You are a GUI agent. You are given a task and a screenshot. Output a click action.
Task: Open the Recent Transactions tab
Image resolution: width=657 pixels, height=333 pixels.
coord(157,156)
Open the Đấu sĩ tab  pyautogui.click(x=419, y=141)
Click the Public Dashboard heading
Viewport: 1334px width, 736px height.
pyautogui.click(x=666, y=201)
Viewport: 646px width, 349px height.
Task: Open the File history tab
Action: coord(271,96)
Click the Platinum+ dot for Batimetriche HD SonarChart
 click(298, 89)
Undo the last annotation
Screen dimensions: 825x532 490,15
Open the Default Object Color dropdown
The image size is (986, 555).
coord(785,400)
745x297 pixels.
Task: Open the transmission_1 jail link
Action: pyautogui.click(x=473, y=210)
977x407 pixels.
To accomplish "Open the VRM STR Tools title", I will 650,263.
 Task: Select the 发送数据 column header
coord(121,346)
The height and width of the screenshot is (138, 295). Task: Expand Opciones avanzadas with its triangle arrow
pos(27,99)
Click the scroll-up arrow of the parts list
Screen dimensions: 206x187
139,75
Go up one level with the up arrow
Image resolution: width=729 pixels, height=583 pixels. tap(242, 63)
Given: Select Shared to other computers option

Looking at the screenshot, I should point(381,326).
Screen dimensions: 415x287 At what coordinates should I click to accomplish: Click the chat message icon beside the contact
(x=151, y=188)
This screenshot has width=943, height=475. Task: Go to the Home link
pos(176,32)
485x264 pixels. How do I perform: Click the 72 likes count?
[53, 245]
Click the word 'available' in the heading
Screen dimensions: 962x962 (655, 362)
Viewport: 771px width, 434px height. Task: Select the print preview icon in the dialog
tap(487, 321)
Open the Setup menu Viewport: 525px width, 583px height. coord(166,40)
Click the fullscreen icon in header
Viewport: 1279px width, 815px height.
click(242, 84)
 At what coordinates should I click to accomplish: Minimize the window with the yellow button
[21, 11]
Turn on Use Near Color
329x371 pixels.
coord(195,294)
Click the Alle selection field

● **Directions for this task**
Please write out, exactly as they appear, the line that contains "Screen dimensions: 415x287" and every line after it up to the end of the entries above, and no others.

● **Final answer**
Screen dimensions: 415x287 At what coordinates should I click to accomplish: Click the chat message icon beside the contact
(x=151, y=188)
This screenshot has width=943, height=475. Task: Go to the Home link
pos(176,32)
485x264 pixels. How do I perform: Click the 72 likes count?
[53, 245]
Click the word 'available' in the heading
Screen dimensions: 962x962 (655, 362)
Viewport: 771px width, 434px height. Task: Select the print preview icon in the dialog
tap(487, 321)
Open the Setup menu Viewport: 525px width, 583px height. coord(166,40)
Click the fullscreen icon in header
Viewport: 1279px width, 815px height.
click(242, 84)
 At what coordinates should I click to accomplish: Minimize the window with the yellow button
[21, 11]
Turn on Use Near Color
329x371 pixels.
coord(195,294)
Click the Alle selection field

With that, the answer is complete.